Automating Validation using Third-Party APIs
- Using external APIs provides a strong means of automating data validation against trusted sources.
- Integrating with third party datasets such as the UK Postcode database, FCA registration records, Companies House, and Charities House enables real-time checking of customer and account data, including identity, address information, excluded customers or accounts, and account status.
- Inconsistencies or mismatches between the SCV report data and these third-party databases identify the high-risk, medium-risk, and low-risk items within customer profile, alarming the stakeholders for timely investigation and correction.
- Automating account status, eligibility condition, and regulatory compliance checks through these APIs, along with internal rule engines, saves a lot of manual effort and increases the accuracy of data, ensuring FSCS compliance and reducing the risk of penalties.
Streamlining Reporting with Automated Processes
- Automating report generation and submission is the final step toward effective SCV reporting.
- Integrating workflows for review and approval in the reporting process facilitates control and responsibility.
- In the end, automation saves a great deal of time needed to prepare and file reports, lessening the chance for non-compliance and saving precious resources.
How an SCV Suite Addresses Key Challenges
The All-in-One SCV Suite appears to be a powerful solution that combines innovative technology with tested methodologies to simplify the process of FSCS SCV reporting while improving data management practices through the following ways:
- Unified Data Aggregation: The suite brings together data from multiple Customer Banking Systems and platforms, doing away with data silos and improving access to vital information for FSCS reporting.
- Automated Mapping to FSCS Requirements: Smart mapping of data against FSCS reporting requirements, reducing manual error and ensuring regulatory compliance.
- In-Built Data Validations and Cleansing Features: AI-based algorithms detect errors, duplicates, and inconsistencies within data sets, maintaining high standards of data quality.

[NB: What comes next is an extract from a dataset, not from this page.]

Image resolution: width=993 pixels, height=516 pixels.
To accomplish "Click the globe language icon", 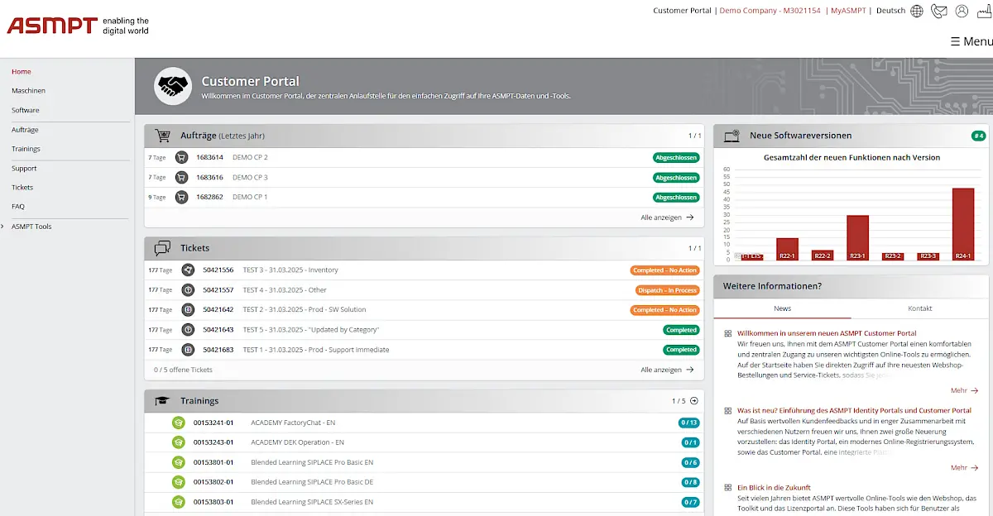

- Simplified Reporting Generation and Secure Submission: Automated workflows provide instant compilation and submission of SCV reports for secure transmission to the regulatory agency.
Advantages for Asset Management Companies
- SCV Suite automates reporting, minimising the efforts of staff on strategic activities.
- Strong validation and cleansing functions improve data accuracy, reducing compliance violations.
- SCV Suite eliminates delays in aggregating data and generating reports, allowing companies to fulfil regulatory timescales efficiently.
- Robust governance capabilities enable data lineage tracking, transparent audits, and role-based access controls.
- Less compliance work can optimise cost and free up resources for business growth opportunities, investments in technology, and improved customer service capabilities.
Final Thoughts
Macro Global’s SCV Enterprise Suite, comprised of SCV Alliance and SCV Forza, is a strategic financial investment for asset management firms, addressing the challenges faced by them. It is specially developed to meet the specific requirements of FSCS Single Customer View reporting with a comprehensive solution combining high-quality data management with sound compliance capabilities.
The SCV Enterprise Suite increased compliance preparedness by mapping to FSCS requirements automatically, centralised data integration, fast report creation, strong data management features, AI-powered validation, complete audit and governance with175 Well-Classified Audit Checkpoints, role-based access control, and smooth integration with 10+ external databases.
The suite also supports integration with tools such as SSIS and Power BI, allowing for advanced reporting and analytical features. These advantages boost operational efficiency of asset management and investment firms, redirecting them to growth initiatives, technology investments, and improved customer service capabilities.